Developer's Closet A place where I can put my PHP, SQL, Perl, JavaScript, and VBScript code.

1Jul/140
HBase All Regions in Transition: state=FAILED_OPEN

After I added a jar file to the HBase Master I had a problem where regions failed to transition to a RegionServer. Below are the errors; removing the jar file from the hbase/lib folder resolved this problem (full path to jar: /opt/cloudera/parcels/CDH-5.0.2-1.cdh5.0.2.p0.13/lib/hbase/lib/). What tipped me off was the missing class definition: Caused by: java.lang.NoClassDefFoundError: org/apache/hadoop/hbase/ipc/CoprocessorProtocol.
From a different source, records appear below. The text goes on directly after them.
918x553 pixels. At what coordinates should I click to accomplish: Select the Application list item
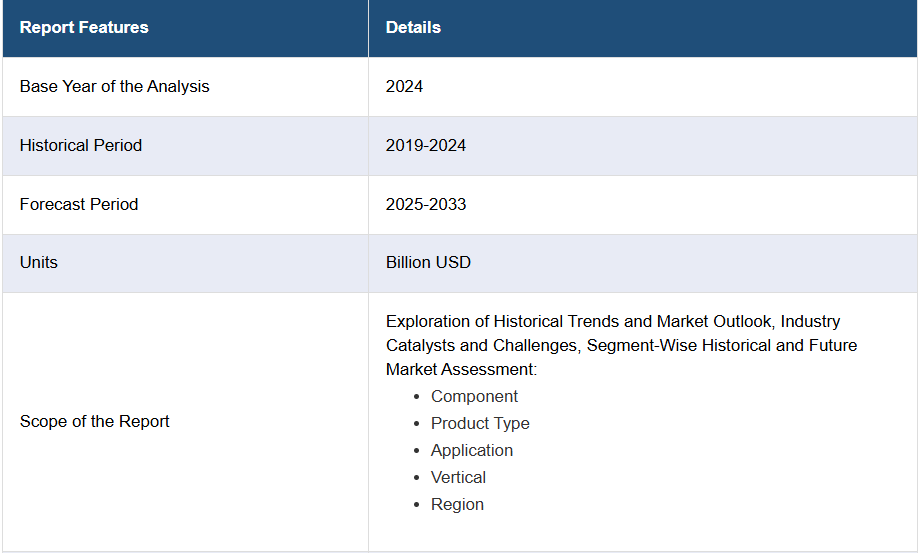(472, 450)
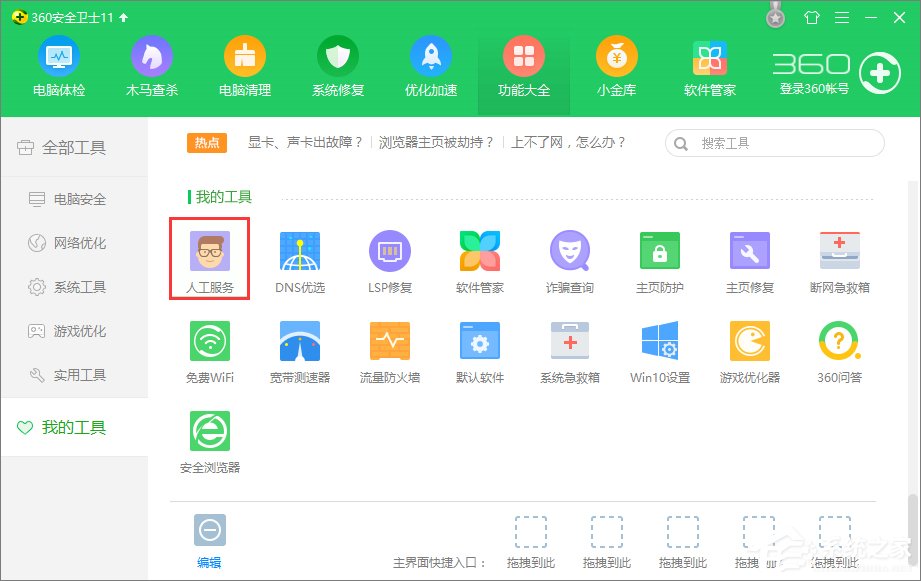Open the 断网急救箱 network first-aid tool
The height and width of the screenshot is (581, 921).
839,257
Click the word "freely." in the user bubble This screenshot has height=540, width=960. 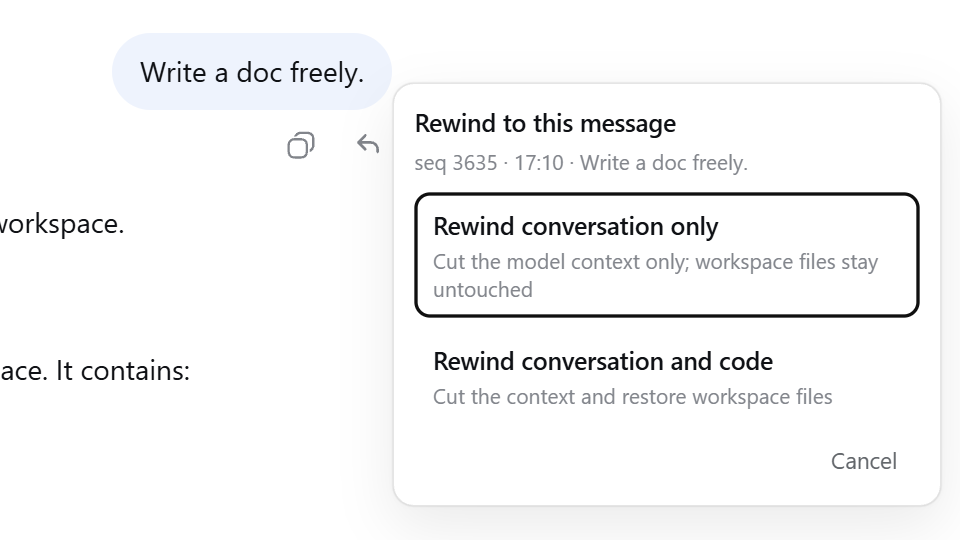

Failed open of region=REGION.NAME,,4194066667839.6ea7d7ff9276f9c0e9b126c73e25bc54., starting to roll back the global memstore size.
java.lang.IllegalStateException: Could not instantiate a region instance.
at org.apache.hadoop.hbase.regionserver.HRegion.newHRegion(HRegion.java:3970)
at org.apache.hadoop.hbase.regionserver.HRegion.openHRegion(HRegion.java:4276)
at org.apache.hadoop.hbase.regionserver.HRegion.openHRegion(HRegion.java:4249)
at org.apache.hadoop.hbase.regionserver.HRegion.openHRegion(HRegion.java:4205)
at org.apache.hadoop.hbase.regionserver.HRegion.openHRegion(HRegion.java:4156)
at org.apache.hadoop.hbase.regionserver.handler.OpenRegionHandler.openRegion(OpenRegionHandler.java:475)
at org.apache.hadoop.hbase.regionserver.handler.OpenRegionHandler.process(OpenRegionHandler.java:140)
at org.apache.hadoop.hbase.executor.EventHandler.run(EventHandler.java:128)
at java.util.concurrent.ThreadPoolExecutor.runWorker(ThreadPoolExecutor.java:1145)
at java.util.concurrent.ThreadPoolExecutor$Worker.run(ThreadPoolExecutor.java:615)
at java.lang.Thread.run(Thread.java:745)
Caused by: java.lang.reflect.InvocationTargetException
at sun.reflect.GeneratedConstructorAccessor7.newInstance(Unknown Source)
at sun.reflect.DelegatingConstructorAccessorImpl.newInstance(DelegatingConstructorAccessorImpl.java:45)
at java.lang.reflect.Constructor.newInstance(Constructor.java:526)
at org.apache.hadoop.hbase.regionserver.HRegion.newHRegion(HRegion.java:3967)
... 10 more
Caused by: java.lang.NoClassDefFoundError: org/apache/hadoop/hbase/ipc/CoprocessorProtocol
at java.lang.ClassLoader.defineClass1(Native Method)
at java.lang.ClassLoader.defineClass(ClassLoader.java:800)
...

9:10:19.721 AM INFO org.apache.hadoop.hbase.regionserver.handler.OpenRegionHandler
Opening of region {ENCODED => 6ea7d7ff9276f9c0e9b126c73e25bc54, NAME => 'REGION.NAME,,4194066667839.6ea7d7ff9276f9c0e9b126c73e25bc54.', STARTKEY => '', ENDKEY => ''} failed, transitioning from OPENING to FAILED_OPEN in ZK, expecting version 28

24Jun/140
Cloudera Manager HBase Check HFile Version

An under-documented feature in Cloudera Manager is the HBase Check HFile Version. When upgrading from CDH 4.7 to CDH 5.0, I ran across the instructions that the HBase upgrade will not be successful if there are any HFiles with version 1 present. Run "Check HFile Version" from the HBase service Actions menu to ensure that HBase is ready for the upgrade.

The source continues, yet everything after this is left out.